Hi,
This is partly postmodern, partly postgresql related.
I was wondering whether it would not be useful to also do the following when loading simple-date above postmodern:
(in-package :simple-date)
(cl-postgres:set-sql-datetime-readers :timestamp-with-timezone (lambda (usecs) (multiple-value-bind (days usecs) (floor usecs +usecs-in-one-day+) (make-instance 'timestamp :days (+ days +postgres-day-offset+) :ms (floor usecs 1000)))))
Or even in place of the normal :timestamp binding (from which the above code is copied) ?
From my experiments and reading, using timestamp with time zone as SQL type is more useful than timestamp.
What I want is a created or last-modified timestamp that is set or updated automatically by SQL and not CL with a default like now(). The problem seems to be that the way now() is interpreted is dependent on the time zone set for the session (or the time zone default of postgresql, which defaults to your machine's).
The only correct thing to store are GMT timestamps and to adjust those to the viewer's own time zone. psql does that correctly only with the type timestamp with time zone and not with the type timestamp, although they seem to be the same thing internally.
In CL, (simple-date:universal-time-to-timestamp (get-universal-time)) is always GMT, indepedent of the current (viewer's) timezone. In PG SQL this seems to be hard to do using now() or similar functions.
So out of the box reader support for that type would be useful.
A second question is how to correctly specify this col-type in a DAO since :timestamp-with-time-zone doesn't generate the necessary spaces when generating the table definition and a string is not considered a CL type ?
Any thoughts ?
Thanks,
Sven
Hey Sven,
I had no idea now() behaves differently depending on the data type. I can see the problem. There are two new patches in the repo, one adding a reader for timestamp with time zone values as you suggested, and one replacing dashes with spaces when writing out type names. That second one is a bit of a hack, but seems to work well in most cases.
Cheers, Marijn
On Mon, Apr 14, 2008 at 3:32 PM, Sven Van Caekenberghe scaekenberghe@common-lisp.net wrote:
Hi,
This is partly postmodern, partly postgresql related.

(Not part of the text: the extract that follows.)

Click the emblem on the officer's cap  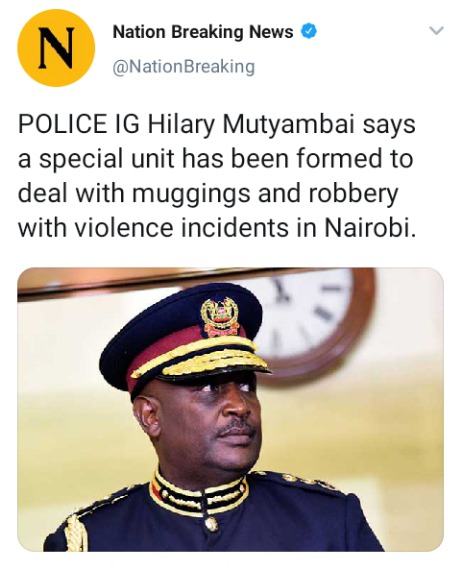click(220, 317)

I was wondering whether it would not be useful to also do the following when loading simple-date above postmodern:
(in-package :simple-date)
(cl-postgres:set-sql-datetime-readers :timestamp-with-timezone (lambda (usecs) (multiple-value-bind (days usecs) (floor usecs +usecs-in-one-day+) (make-instance 'timestamp :days (+ days +postgres-day-offset+) :ms (floor usecs 1000)))))

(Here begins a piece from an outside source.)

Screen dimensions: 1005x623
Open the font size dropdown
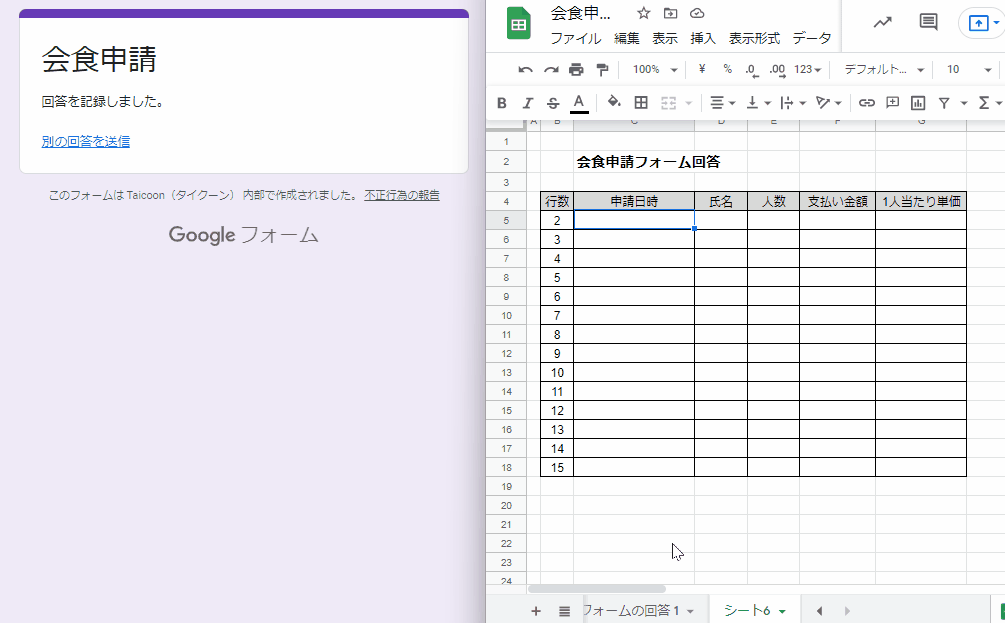click(x=965, y=70)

Or even in place of the normal :timestamp binding (from which the above code is copied) ?
From my experiments and reading, using timestamp with time zone as SQL type is more useful than timestamp.

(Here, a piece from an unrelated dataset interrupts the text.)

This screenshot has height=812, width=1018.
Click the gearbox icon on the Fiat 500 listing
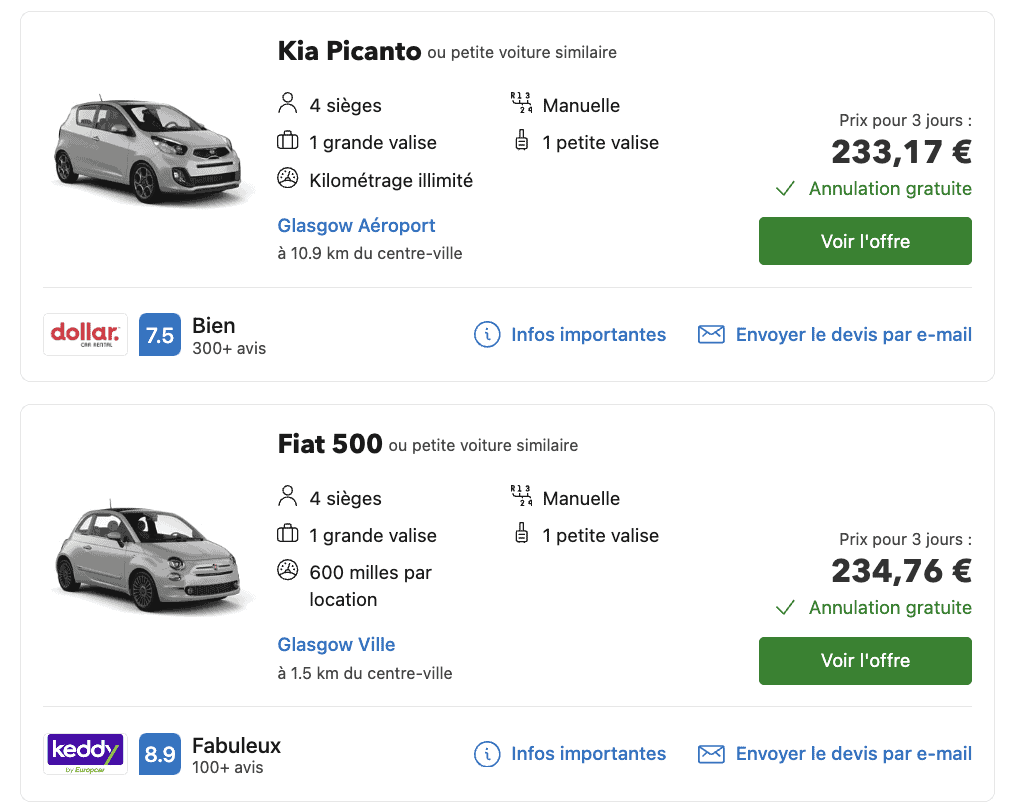pos(519,494)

What I want is a created or last-modified timestamp that is set or updated automatically by SQL and not CL with a default like now(). The problem seems to be that the way now() is interpreted is dependent on the time zone set for the session (or the time zone default of postgresql, which defaults to your machine's).
The only correct thing to store are GMT timestamps and to adjust those to the viewer's own time zone. psql does that correctly only with the type timestamp with time zone and not with the type timestamp, although they seem to be the same thing internally.
In CL, (simple-date:universal-time-to-timestamp (get-universal-time)) is always GMT, indepedent of the current (viewer's) timezone. In PG SQL this seems to be hard to do using now() or similar functions.
So out of the box reader support for that type would be useful.
A second question is how to correctly specify this col-type in a DAO since :timestamp-with-time-zone doesn't generate the necessary spaces when generating the table definition and a string is not considered a CL type ?
Any thoughts ?
Thanks,
Sven
postmodern-devel mailing list postmodern-devel@common-lisp.net http://common-lisp.net/cgi-bin/mailman/listinfo/postmodern-devel
Marijn,
On 14 Apr 2008, at 16:08, Marijn Haverbeke wrote:
I had no idea now() behaves differently depending on the data type. I can see the problem.
Well, the documentation,
http://www.postgresql.org/docs/8.3/static/datatype-datetime.html
is quite confusing around these issues, it does seem to be possible to do extra conversions, but I would expect their now() to work like (get- universal-time), but I am no postgresql expert.
There are two new patches in the repo, one adding a reader for timestamp with time zone values as you suggested, and one replacing dashes with spaces when writing out type names. That second one is a bit of a hack, but seems to work well in most cases.
Thanks for the patches, it now works for me.
Sven
PS:
I would like to add that Postmodern is a very nice project, well documented. I know from experience that this requires a lot of work. I was especially surprised (in the good way) by the quality of your source code: very readable, using many CL features in a clean way. Great work!